Who is allowed to change the inputs that generate security rules? How are generated changes reviewed before they reach production? Can the team see the plan clearly before apply? Are risky changes blocked by policy? Is drift detected if someone changes the resource outside Terraform?
These questions become more important as Terraform usage grows across teams.
env zero helps teams manage that operational layer around Terraform and OpenTofu. Teams can keep using their existing HCL and modules while adding plan review workflows, approval gates, RBAC, policy controls, drift detection, cost visibility, and standardized execution across environments.
For dynamic blocks specifically, that matters because one small input change can generate multiple infrastructure changes. A clear plan-and-approval workflow helps teams understand what Terraform will create, change, or remove before the apply happens.
This is where Terraform and env zero work together. Terraform defines the infrastructure. env zero helps teams govern how that infrastructure is reviewed, approved, applied, and monitored across the organization.
Summary
Terraform dynamic blocks help infrastructure teams write cleaner, more reusable configurations when resources require repeated nested blocks.
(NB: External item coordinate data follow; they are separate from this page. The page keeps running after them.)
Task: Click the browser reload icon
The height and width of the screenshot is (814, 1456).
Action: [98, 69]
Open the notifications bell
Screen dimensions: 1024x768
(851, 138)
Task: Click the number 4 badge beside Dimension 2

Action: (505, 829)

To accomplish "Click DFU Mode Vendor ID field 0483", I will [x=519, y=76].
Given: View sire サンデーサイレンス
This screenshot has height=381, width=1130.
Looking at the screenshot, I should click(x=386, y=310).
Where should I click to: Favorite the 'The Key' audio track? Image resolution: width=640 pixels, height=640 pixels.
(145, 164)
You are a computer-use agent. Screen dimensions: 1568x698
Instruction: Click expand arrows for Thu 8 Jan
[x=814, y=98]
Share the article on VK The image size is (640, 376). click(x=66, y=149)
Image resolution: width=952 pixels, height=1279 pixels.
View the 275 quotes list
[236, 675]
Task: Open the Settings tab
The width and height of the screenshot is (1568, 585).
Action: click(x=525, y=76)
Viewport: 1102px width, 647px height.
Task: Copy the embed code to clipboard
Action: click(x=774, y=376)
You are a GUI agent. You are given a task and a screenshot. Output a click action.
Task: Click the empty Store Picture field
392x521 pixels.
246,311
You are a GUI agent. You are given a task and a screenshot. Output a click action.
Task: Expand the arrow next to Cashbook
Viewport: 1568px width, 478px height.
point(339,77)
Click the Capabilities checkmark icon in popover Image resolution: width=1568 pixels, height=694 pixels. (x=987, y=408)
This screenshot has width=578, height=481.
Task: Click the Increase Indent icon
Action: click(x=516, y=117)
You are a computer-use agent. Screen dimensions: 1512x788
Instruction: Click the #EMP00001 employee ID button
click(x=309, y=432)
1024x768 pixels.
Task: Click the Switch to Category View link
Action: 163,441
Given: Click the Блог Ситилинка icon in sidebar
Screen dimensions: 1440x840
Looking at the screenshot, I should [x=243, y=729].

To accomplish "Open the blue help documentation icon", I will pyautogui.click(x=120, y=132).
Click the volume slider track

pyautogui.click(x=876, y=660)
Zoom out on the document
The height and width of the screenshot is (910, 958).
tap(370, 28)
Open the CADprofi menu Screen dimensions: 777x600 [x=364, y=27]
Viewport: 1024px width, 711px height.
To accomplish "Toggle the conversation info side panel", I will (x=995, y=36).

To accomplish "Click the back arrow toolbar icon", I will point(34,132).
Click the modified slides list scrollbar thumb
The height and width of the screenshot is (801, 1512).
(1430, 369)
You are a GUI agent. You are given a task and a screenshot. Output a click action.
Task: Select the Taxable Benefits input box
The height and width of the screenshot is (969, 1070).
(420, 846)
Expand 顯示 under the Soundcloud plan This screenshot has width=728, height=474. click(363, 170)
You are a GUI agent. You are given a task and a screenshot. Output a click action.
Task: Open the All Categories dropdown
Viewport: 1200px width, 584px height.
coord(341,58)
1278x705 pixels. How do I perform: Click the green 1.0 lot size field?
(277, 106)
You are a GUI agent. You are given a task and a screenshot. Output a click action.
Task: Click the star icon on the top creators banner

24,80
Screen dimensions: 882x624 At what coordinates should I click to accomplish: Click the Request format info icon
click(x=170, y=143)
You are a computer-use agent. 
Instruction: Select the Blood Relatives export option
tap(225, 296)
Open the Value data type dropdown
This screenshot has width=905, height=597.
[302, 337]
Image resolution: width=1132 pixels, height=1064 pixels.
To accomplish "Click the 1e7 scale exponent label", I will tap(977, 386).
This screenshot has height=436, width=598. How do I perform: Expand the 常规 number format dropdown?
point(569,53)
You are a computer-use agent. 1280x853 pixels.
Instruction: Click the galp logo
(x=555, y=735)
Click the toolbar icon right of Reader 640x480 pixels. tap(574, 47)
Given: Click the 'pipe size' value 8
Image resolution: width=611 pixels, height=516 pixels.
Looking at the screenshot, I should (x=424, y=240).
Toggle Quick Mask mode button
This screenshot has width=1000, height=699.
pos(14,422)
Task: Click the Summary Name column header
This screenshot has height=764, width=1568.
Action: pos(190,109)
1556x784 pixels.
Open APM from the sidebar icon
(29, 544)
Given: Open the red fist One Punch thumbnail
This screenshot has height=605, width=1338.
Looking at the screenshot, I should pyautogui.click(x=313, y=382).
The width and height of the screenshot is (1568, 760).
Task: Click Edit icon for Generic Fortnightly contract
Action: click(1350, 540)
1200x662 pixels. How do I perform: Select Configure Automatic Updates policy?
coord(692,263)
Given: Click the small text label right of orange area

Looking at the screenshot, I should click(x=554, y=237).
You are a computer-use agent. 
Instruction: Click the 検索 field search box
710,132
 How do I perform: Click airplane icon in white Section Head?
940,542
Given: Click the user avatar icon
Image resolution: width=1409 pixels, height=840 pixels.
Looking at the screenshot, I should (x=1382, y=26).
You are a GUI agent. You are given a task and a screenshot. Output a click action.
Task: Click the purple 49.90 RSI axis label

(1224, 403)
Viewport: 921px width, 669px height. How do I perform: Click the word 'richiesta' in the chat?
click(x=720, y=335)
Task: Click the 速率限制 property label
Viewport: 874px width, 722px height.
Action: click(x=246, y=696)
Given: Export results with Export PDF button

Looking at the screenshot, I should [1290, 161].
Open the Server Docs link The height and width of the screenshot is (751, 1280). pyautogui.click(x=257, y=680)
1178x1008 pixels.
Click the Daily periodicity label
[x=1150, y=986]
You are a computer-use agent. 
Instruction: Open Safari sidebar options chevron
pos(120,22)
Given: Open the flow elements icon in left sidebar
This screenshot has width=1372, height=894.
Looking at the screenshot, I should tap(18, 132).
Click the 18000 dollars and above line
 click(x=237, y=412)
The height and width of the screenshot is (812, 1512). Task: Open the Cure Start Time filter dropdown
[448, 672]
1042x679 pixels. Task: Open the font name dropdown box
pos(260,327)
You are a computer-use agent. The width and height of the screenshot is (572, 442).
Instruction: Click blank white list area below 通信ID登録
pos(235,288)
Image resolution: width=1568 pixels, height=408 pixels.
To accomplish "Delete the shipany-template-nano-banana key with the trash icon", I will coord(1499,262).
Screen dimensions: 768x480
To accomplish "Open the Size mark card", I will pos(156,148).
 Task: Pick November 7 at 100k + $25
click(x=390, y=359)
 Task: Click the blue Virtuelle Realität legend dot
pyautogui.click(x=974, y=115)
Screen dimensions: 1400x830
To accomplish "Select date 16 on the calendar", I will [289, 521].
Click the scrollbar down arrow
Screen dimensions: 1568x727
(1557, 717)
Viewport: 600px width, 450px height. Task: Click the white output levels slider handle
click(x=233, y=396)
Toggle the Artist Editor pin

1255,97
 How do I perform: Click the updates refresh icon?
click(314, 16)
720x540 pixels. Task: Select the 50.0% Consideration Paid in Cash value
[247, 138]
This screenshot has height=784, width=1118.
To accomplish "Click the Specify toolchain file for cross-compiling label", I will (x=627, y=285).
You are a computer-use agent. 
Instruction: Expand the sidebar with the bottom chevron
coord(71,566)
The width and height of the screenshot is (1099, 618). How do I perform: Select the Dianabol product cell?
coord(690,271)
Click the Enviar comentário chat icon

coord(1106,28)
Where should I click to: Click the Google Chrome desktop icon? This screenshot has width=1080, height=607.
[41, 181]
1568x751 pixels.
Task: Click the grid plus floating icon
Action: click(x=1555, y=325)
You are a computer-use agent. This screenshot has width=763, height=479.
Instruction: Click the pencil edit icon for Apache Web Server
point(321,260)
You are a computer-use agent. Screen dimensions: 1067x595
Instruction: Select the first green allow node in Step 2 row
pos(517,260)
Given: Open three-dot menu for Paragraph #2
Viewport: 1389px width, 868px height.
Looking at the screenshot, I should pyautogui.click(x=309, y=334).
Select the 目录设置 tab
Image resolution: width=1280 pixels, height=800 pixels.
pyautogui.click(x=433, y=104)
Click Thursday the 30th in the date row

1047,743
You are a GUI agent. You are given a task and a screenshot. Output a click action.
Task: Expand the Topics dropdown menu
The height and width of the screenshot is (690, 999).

They are useful for security rules, networking settings, lifecycle rules, access controls, and module-driven infrastructure patterns. They reduce duplication, support flexible inputs, and help platform teams create reusable Terraform modules for different environments and teams.
But dynamic blocks should be used with care. They are most effective when the repeated structure is predictable and easy to understand. Overusing them can make Terraform harder to read and harder to review.
The best approach is to use dynamic blocks where they improve clarity, define strong input types, keep reviewability in mind, and pair reusable Terraform patterns with governance workflows.
For infrastructure teams scaling Terraform across environments, dynamic blocks are not just a syntax feature. They are part of a larger move toward cleaner IaC, better module design, and more controlled infrastructure delivery.